[Task description] Only some lines are wanted. Transcribe, exactly, the lines below from the line with "This screenshot has height=1053, width=1292." up to and including the line with "You are a computer-use agent. This".

[Material provided]
/---
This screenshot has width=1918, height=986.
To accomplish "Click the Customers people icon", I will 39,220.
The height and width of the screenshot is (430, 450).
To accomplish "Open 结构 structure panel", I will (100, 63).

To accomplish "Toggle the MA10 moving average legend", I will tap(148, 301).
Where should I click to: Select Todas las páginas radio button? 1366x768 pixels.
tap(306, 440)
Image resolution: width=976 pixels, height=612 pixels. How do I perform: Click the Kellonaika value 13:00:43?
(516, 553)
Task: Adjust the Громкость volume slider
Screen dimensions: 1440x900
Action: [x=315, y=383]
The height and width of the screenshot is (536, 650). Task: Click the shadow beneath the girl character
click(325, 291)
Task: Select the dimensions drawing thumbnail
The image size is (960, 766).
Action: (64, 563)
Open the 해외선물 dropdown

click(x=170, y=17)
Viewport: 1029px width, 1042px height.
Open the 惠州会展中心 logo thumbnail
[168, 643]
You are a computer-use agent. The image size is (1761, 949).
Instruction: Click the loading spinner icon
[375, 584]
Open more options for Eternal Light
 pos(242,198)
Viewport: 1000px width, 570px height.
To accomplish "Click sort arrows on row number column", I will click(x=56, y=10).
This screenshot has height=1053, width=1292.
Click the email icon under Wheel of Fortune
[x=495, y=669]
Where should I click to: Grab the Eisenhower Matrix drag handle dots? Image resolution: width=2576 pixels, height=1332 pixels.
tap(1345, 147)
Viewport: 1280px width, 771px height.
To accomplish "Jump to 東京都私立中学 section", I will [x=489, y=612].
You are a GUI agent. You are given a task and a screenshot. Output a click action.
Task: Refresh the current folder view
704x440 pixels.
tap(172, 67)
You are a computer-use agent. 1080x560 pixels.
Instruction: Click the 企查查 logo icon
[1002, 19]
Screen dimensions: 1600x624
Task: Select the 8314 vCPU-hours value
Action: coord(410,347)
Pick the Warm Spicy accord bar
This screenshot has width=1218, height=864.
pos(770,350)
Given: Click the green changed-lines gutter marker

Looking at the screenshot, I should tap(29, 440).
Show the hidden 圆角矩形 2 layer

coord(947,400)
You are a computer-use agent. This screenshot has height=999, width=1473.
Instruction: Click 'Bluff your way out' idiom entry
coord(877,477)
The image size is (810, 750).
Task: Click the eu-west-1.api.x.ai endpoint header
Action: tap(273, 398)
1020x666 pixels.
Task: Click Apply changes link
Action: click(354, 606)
\---
[Response for this exercise]
This screenshot has height=1053, width=1292.
Click the email icon under Wheel of Fortune
[x=495, y=669]
Where should I click to: Grab the Eisenhower Matrix drag handle dots? Image resolution: width=2576 pixels, height=1332 pixels.
tap(1345, 147)
Viewport: 1280px width, 771px height.
To accomplish "Jump to 東京都私立中学 section", I will [x=489, y=612].
You are a GUI agent. You are given a task and a screenshot. Output a click action.
Task: Refresh the current folder view
704x440 pixels.
tap(172, 67)
You are a computer-use agent. 1080x560 pixels.
Instruction: Click the 企查查 logo icon
[1002, 19]
Screen dimensions: 1600x624
Task: Select the 8314 vCPU-hours value
Action: coord(410,347)
Pick the Warm Spicy accord bar
This screenshot has width=1218, height=864.
pos(770,350)
Given: Click the green changed-lines gutter marker

Looking at the screenshot, I should tap(29, 440).
Show the hidden 圆角矩形 2 layer

coord(947,400)
You are a computer-use agent. This screenshot has height=999, width=1473.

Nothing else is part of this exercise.